(This is about configuring ESPHome as voice assistant, I’m not sure if this belongs in the ESPHome or in the Voice Assistant category.)
I’m trying to get the Voice PE working with a server-side wake word.
I have removed micro_wake_word
from the config and I have set use_wake_word
to true:
voice_assistant:
id: va
microphone: comm_mic
media_player: nabu_media_player
use_wake_word: true
noise_suppression_level: 0
auto_gain: 0 dbfs
volume_multiplier: 1
I have assigned voice_assistant.start
to the double click and when I do the double click it successfully starts waiting for the wake word.

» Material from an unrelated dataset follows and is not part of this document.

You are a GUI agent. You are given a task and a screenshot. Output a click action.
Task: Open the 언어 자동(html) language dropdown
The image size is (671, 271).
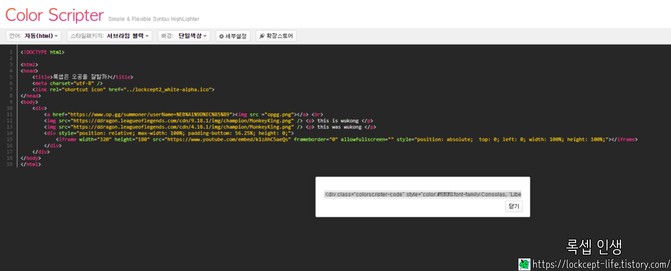pos(34,36)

My issue is now that when I say the wake word, it doesn’t wait for any command, it immediately ends the recording:
- type: wake_word-end
data:
wake_word_output:
wake_word_id: americano
wake_word_phrase: americano
timestamp: 56570
timestamp: "2025-01-06T06:00:05.785091+00:00"
- type: stt-start
data:
engine: stt.rhasspy_speech
metadata:
language: en_US
format: wav
codec: pcm
bit_rate: 16
sample_rate: 16000
channel: 1
timestamp: "2025-01-06T06:00:05.785806+00:00"
- type: stt-vad-start
data:
timestamp: 56710
timestamp: "2025-01-06T06:00:05.885309+00:00"
- type: stt-vad-end
data:
timestamp: 57610
timestamp: "2025-01-06T06:00:06.784492+00:00"
As you can see stt-vad-end
happens just a few milliseconds after stt-vad-start
.
The first question I need to answer in order to troubleshoot this is: Where is the silence detection supposed to happen, in ESPHome, in Home Assistant or in the speech-to-text engine (wyoming-rhasspy-speech in my case)?